By having both Balsillie and Medvedev in the game and at the championship, it brought together the two most powerful and richest men in the hockey world who do not currently own NHL teams.
But the way Balsillie was talking, he sounded like a man who is intent on not making that a permanent situation.
“Canada is the home of hockey, the birthplace of hockey and the soul of hockey,” Balsillie said, “and I think Canada should have another pro hockey team. Wherever, they should have one or two more.”
Balsillie even acknowledged he thinks Quebec would make a fertile market for the league if it ever returned.
The NHL is not exactly in agreement. Sources have said that if the league ever does return to Canada, the most likely destination would be Winnipeg.
“Obviously, Quebec should get its team back,” Balsillie said.
NHL commissioner Gary Bettman recently said in order for the league to return to Quebec, it would require both a committed owner and a new building to replace the antiquated Colisee and Balsillie acknowledged he would be in the position to fill both of those requirements.
“I could afford to pay for it, yeah, I could afford to…sure you could build a building, of course,” Balsillie said. “Canada is a prosperous country and people love hockey and you would fill the building in a day.”

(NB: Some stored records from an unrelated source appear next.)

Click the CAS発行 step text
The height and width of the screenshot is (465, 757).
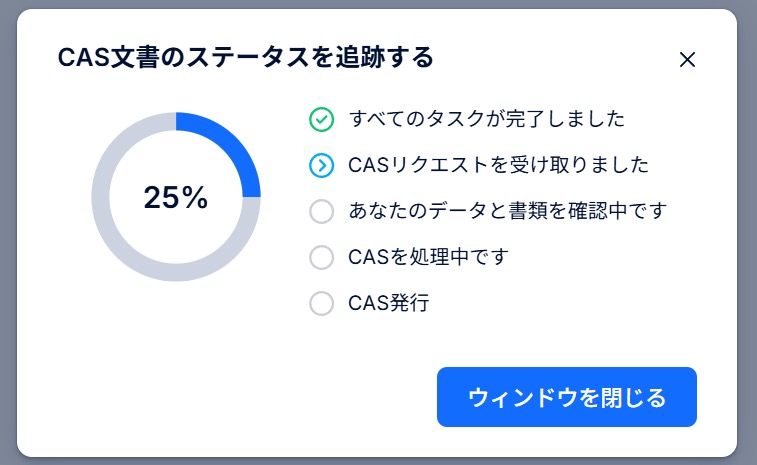pos(389,303)
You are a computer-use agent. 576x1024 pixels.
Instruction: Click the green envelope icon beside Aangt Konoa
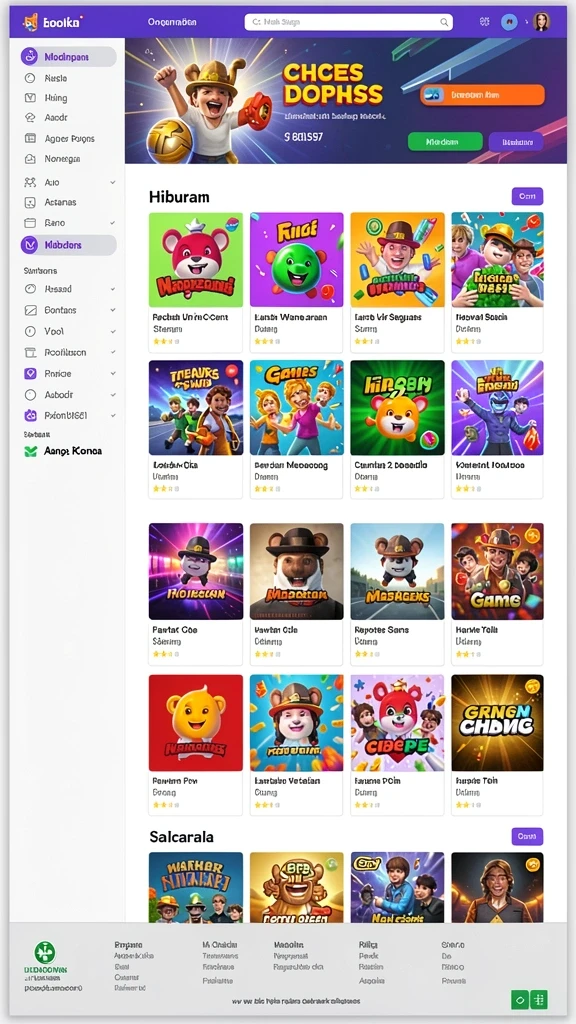click(30, 451)
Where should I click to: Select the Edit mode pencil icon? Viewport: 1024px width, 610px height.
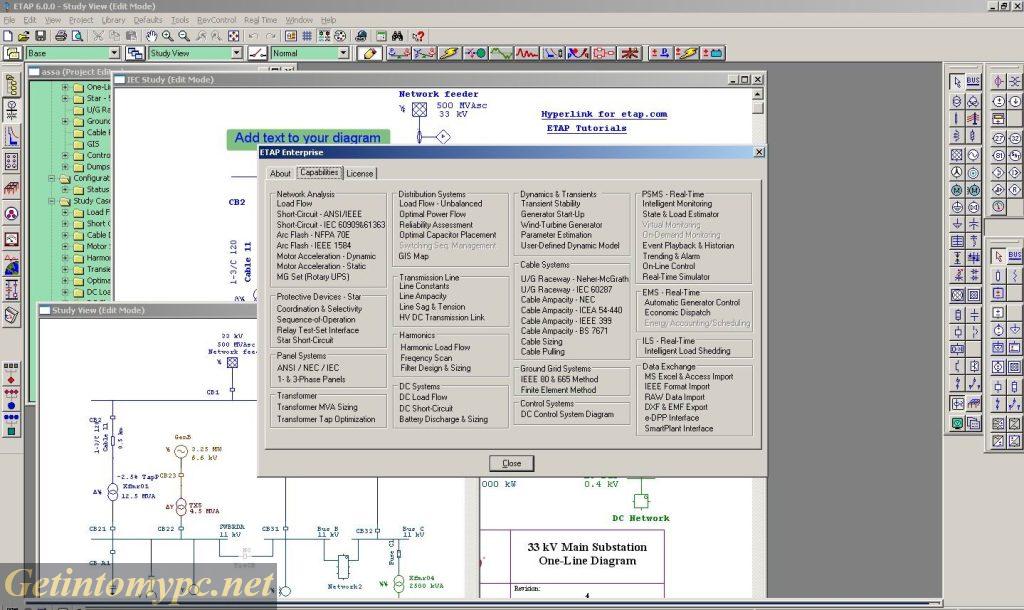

When he was asked why he doesn’t go ahead and do it in Quebec City, he replied, “It’s not my decision.”
Medvedev, meanwhile, quelled fears his league would attempt to poach players under contract to NHL teams, but said the new Continental Hockey League – which is made up of the former Russian League along with teams from Latvia, Kazakhstan and Ukraine – will undoubtedly pursue high-profile players who will become restricted and unrestricted free agents July 1.
He said each of the 24 teams will have a salary floor of $10 million and an upper cap of $22.5 million.
“I believe you’ll see some interesting names next season in our league from the NHL” Medvedev said.
When asked who some of those players might be, he said he couldn’t say because not all the contracts are signed yet. In the absence of an agreement between the NHL and the International Ice Hockey Federation, there doesn’t seem to be any tampering issues for the Russian league to deal with, so it’s possible the league is talking with players who are under contract and will be free agents July 1.
Medvedev also announced he will be running for vice-president of the IIHF at the annual congress next week in Montreal and there is a good chance he will win. Medvedev is seen as something of a renegade and the IIHF is privately encouraged by the fact he’ll be on the executive, since it will be easier to reign him in if he is in their fold.